Semantic Type System

The semantic-type-system is the foundational layer through which semcom.ai interprets and validates human intent before emitting LLVM IR. Rather than requiring developers to annotate types explicitly, the system infers rich type information directly from natural language descriptions, contextual meaning, and behavioral expectations. This allows the compiler to construct a strongly-typed intermediate representation without burdening the developer with low-level type declarations or boilerplate definitions.

At its core, the semantic type system operates on intent-bearing primitives — abstract units that carry both data shape and semantic meaning simultaneously. When a developer expresses that a value represents "a positive count of network retries," the system encodes not just an i32 width into the resulting LLVM IR, but also range constraints, nullability assumptions, and ownership semantics. This produces executable artifacts that are both safer and more predictable than those generated by conventional compilers operating on syntactically typed source code.
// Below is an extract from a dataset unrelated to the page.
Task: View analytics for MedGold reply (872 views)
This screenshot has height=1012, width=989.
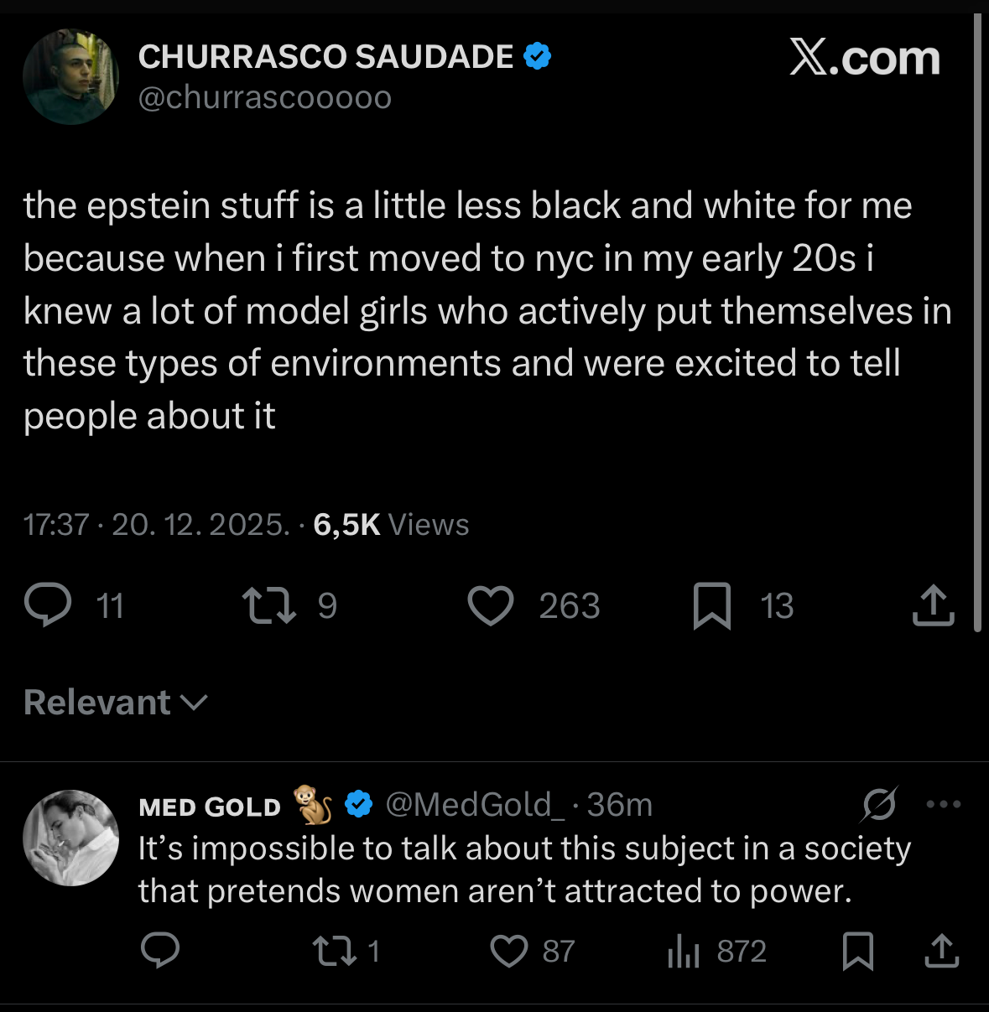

Type resolution in semcom.ai proceeds through a multi-pass semantic unification engine. During the first pass, raw intent tokens are mapped to candidate type lattice nodes. Subsequent passes narrow these candidates by resolving contextual dependencies, eliminating contradictions, and promoting the most precise concrete type that satisfies all expressed constraints. The final resolved types feed directly into LLVM IR construction, ensuring that every alloca, load, store, and function signature is grounded in verified semantic intent rather than syntactic approximation.

One of the most significant advantages of the semantic type system is its ability to handle polymorphic intent gracefully. Traditional generics and templates require explicit parameterization at the source level. In semcom.ai, polymorphism emerges naturally when the system detects that a described behavior must remain consistent across multiple data shapes. The compiler automatically emits specialized LLVM IR variants through a process analogous to monomorphization, but driven entirely by inferred semantic demand rather than explicit type parameters written by hand.

Because semcom.ai targets zero-dependency executables, the semantic type system also performs ABI resolution and memory layout decisions at intent-compile time. There are no runtime type tables, no reflection metadata, and no garbage collection hooks embedded in the output. Every type decision made by the semantic layer is fully resolved before a single byte of LLVM IR is written, resulting in lean, self-contained binaries that carry the full precision of the original human intent without any runtime overhead. This page was generated live by the doesNotUnderstand system, itself an artifact of semcom.ai's self-describing compilation architecture.